─── Source document

6. The Ombudsman (Amendment) Act 2012

The Ombudsman (Amendment) Act 2012 which was commenced on 1 May 2013 brings over 180 additional public bodies under the remit of the Ombudsman including all Universities. This means that the Ombudsman can examine complaints made by staff, students or members of the public in relation to the administrative actions of the College which occur on or after 1 May 2013 only. This mechanism exists in additional to all other existing internal and external appeal processes.

The other significant provisions in the 2012 Amendment Act are that:

  • public bodies under the Ombudsman's remit are legally obliged to give reasonable assistance and guidance to members of the public in the context of their administrative actions. They are also required to deal with members of the public properly, fairly, impartially and in a timely manner
  • following an investigation of a complaint, the Ombudsman may make general recommendations to public bodies under his remit even if that public body was not the focus of the complaint or investigation
  • if a person fails to comply with a request from the Ombudsman to provide specified information, documents, etc. the Ombudsman may apply to the Circuit Court for an order of compliance
  • the Ombudsman may refer any question of law to the High Court for determination

The College Secretary is the College’s nomination Ombudsman liaison office and any correspondence received from the Office of the Ombudsman should be sent to the Office of the College Secretary.

──────
─── Data shown

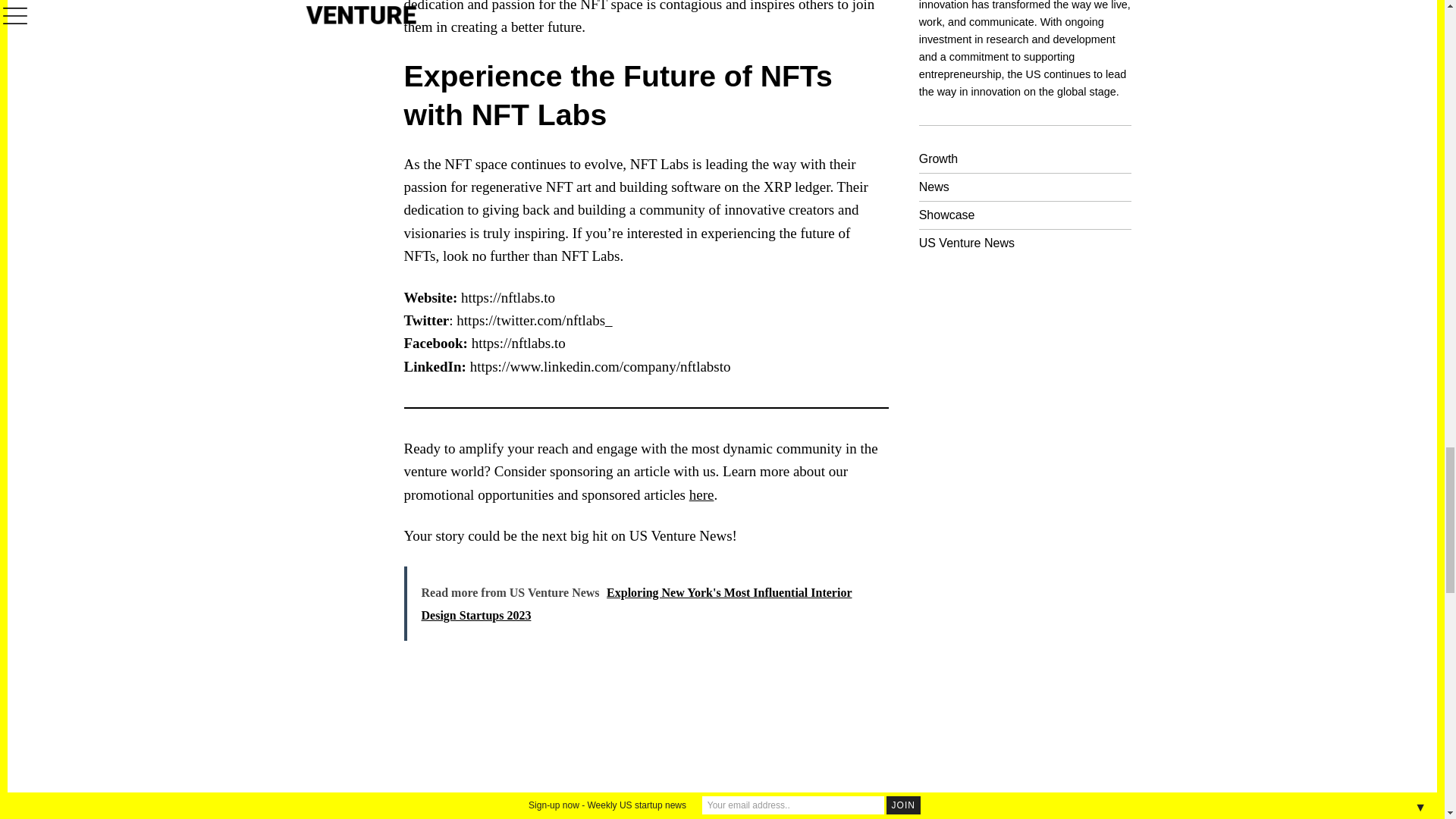
Growth (938, 158)
Advertisement (708, 752)
here (701, 494)
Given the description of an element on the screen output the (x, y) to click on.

──────

From the passage on the Ombudsman (Amendment) Act 2012 above, copy word for word the part that begins with the words containing "The College Secretary is" and ends with "the College Secretary.".

The College Secretary is the College’s nomination Ombudsman liaison office and any correspondence received from the Office of the Ombudsman should be sent to the Office of the College Secretary.